ROCP_HSA_INTERCEPT=0,1,2

Let me first explain the use of the environment flag, the flag was implemented in order to use the profiler tool usually located in "/opt/rocm/rocprofiler/tool/libtool.so" in order to collect counters for all kernels running and post the output to the terminal screen or optionally in a file.

let me use an example to give more information about its usage:

1- We need first to set some environment variables in order for that feature to work: *if rocprofiler is installed in /opt/rocm then you can replace every "PATHTO" with /opt/rocm export HSA_TOOLS_LIB=PATH_TO_lib/librocprofiler64.so export ROCP_TOOL_LIB=PATH_TO_rocprofiler/tool/libtool.so export ROCP_METRICS=PATH_TO_rocprofiler/lib/metrics.xml export ROCP_INPUT=pmc_input.xml (Example for pmc_input.xml can be found here: https://github.com/ROCm-Developer-Tools/rocprofiler/blob/amd-master/test/tool/pmc_input.xml)

2- Optionally, to store the results in a file: export ROCP_OUTPUT_DIR=./ (That will store the output in a file in the current directory)

3- export ROCP_HSA_INTERCEPT=0 OR 1 OR 2 0 means interception is disabled 1 means interception is enabled without timestamps 2 means interception is enabled with timestamps

4- Finally, you can run the application normally, for example, ./MatrixTranspose

And these steps are the steps taken by the rocprof script to run rocprofiler on any application to collect counters for that specific application.

So, I don't think this is the functionality needed here, since, you are already collecting counters as shown here:

$ ./hip_matmul_single_gpu ./hip_matmul_single_gpu : Multiply two square matrices of size 8192 x 8192 First kernel run... rocm:::SQ_INSTS_VALU:device=0 : 77329334272 rocm:::SQ_INSTS_SALU:device=0 : 17188257792 rocm:::SQ_WAVES:device=0 : 1048576 Second kernel run... rocm:::SQ_INSTS_VMEM_RD:device=0 : 17179869184 rocm:::SQ_INSTS_VMEM_WR:device=0 : 1048576

gcongiu commented 2 years ago

Hi @ammarwa, right.
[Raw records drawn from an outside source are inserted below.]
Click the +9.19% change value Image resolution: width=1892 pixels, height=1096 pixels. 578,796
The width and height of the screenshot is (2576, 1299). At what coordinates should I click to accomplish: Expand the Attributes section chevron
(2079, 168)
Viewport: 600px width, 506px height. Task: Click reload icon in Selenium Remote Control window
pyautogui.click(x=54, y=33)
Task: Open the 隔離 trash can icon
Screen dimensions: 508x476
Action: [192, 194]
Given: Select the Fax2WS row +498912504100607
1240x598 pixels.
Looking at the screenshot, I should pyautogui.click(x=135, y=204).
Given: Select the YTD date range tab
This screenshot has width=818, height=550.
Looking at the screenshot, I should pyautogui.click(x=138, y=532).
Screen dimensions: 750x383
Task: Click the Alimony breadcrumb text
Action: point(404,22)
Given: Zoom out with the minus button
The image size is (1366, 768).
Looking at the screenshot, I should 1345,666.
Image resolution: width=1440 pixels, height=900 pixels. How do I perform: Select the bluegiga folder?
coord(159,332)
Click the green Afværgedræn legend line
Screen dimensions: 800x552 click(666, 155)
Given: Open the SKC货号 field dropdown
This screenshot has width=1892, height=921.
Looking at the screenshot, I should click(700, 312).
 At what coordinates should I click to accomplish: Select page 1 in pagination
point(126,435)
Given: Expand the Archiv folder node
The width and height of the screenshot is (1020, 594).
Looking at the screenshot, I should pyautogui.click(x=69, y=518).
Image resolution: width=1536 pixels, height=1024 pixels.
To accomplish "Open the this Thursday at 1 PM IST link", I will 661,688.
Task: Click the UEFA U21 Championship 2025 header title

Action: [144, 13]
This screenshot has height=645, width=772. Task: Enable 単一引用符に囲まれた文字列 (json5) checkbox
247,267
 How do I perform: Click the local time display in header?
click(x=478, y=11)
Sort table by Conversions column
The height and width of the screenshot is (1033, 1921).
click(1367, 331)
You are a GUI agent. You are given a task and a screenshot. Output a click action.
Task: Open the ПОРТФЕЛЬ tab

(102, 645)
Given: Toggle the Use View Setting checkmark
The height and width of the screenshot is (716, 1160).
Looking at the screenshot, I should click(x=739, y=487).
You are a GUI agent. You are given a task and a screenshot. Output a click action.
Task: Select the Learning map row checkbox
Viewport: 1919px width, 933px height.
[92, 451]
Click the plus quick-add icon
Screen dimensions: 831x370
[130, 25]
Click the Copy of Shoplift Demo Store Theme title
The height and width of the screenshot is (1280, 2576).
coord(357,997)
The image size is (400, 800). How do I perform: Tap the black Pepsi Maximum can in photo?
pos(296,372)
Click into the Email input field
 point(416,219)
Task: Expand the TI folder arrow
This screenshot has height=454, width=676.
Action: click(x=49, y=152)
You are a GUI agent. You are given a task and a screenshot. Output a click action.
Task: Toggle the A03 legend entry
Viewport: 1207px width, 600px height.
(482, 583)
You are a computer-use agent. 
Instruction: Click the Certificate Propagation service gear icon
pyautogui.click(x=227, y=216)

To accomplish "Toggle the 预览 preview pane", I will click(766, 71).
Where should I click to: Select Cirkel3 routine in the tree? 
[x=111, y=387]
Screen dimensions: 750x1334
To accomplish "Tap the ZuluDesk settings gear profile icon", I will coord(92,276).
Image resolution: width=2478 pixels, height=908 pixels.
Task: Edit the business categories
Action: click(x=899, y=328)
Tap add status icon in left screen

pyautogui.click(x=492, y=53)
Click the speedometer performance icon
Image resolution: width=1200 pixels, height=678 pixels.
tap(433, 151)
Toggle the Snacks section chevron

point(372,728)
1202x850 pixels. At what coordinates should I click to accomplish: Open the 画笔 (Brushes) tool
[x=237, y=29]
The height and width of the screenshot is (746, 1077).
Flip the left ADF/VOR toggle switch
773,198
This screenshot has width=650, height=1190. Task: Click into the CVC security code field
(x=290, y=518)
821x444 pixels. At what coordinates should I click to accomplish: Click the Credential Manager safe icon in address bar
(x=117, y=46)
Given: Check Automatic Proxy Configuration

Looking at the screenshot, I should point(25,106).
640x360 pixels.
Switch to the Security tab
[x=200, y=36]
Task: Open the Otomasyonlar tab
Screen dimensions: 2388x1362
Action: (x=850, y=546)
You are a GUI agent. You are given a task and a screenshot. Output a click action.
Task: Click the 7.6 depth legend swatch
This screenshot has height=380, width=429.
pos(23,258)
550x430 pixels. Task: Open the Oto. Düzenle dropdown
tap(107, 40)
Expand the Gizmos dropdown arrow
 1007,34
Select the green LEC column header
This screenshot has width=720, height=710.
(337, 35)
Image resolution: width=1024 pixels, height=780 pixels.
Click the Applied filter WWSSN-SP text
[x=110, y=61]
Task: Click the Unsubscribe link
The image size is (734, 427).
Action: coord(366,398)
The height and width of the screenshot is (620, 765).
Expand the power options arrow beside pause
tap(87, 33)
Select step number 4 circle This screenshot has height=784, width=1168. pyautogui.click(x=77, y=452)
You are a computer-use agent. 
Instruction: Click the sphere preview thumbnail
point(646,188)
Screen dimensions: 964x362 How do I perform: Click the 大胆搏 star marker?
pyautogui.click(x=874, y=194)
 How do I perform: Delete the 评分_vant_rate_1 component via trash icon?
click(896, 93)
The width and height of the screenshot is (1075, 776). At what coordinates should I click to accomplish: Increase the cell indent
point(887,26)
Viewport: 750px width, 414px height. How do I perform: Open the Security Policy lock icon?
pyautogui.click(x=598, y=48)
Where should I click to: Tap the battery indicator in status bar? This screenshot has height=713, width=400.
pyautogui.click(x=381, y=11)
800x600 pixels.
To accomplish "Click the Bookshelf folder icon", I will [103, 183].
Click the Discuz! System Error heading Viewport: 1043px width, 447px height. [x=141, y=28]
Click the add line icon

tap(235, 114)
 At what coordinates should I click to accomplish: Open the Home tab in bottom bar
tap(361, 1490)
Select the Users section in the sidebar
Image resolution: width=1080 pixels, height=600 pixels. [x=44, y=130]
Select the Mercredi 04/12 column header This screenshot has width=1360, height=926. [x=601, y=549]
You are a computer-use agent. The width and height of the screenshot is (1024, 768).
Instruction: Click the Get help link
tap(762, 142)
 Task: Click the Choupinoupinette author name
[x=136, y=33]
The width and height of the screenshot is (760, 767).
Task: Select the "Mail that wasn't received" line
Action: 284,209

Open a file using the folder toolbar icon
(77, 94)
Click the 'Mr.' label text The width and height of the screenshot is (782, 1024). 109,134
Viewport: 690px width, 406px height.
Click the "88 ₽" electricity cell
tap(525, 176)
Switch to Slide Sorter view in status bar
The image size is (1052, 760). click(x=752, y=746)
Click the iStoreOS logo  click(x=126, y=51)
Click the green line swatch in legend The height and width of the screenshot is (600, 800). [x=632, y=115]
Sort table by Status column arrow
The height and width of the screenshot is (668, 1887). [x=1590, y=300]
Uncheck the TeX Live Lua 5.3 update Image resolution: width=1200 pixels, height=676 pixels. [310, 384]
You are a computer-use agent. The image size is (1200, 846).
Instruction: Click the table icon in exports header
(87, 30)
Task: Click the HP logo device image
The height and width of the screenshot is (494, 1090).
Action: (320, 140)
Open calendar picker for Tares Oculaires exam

The tool load mechanism in hsa_init is useful when you have an application that does not contain any performance measurement instrumentation but you still want to profile its behaviour. The only application's entry point for rocprofiler to do that is hsa_init, through its tool load mechanism. Thus, the loaded tool defines the metrics and the callbacks for hsa so that this can hook them to the dispatch and completion queues.

In our case, however, we have applications instrumented with PAPI calls (either manually by the user or automatically by tools, e.g. TAU). What we want is let PAPI users access per-kernel information through the intercept mode of rocprofiler. From the PAPI user point of view the way rocprofiler intercept mode is initialized (and works) is irrelevant. The users only know that to get per-kernel performance counters they need to set ROCP_HSA_INTERCEPT=1 and call PAPI_start/PAPI_stop/PAPI_read as they would normally do for sample mode.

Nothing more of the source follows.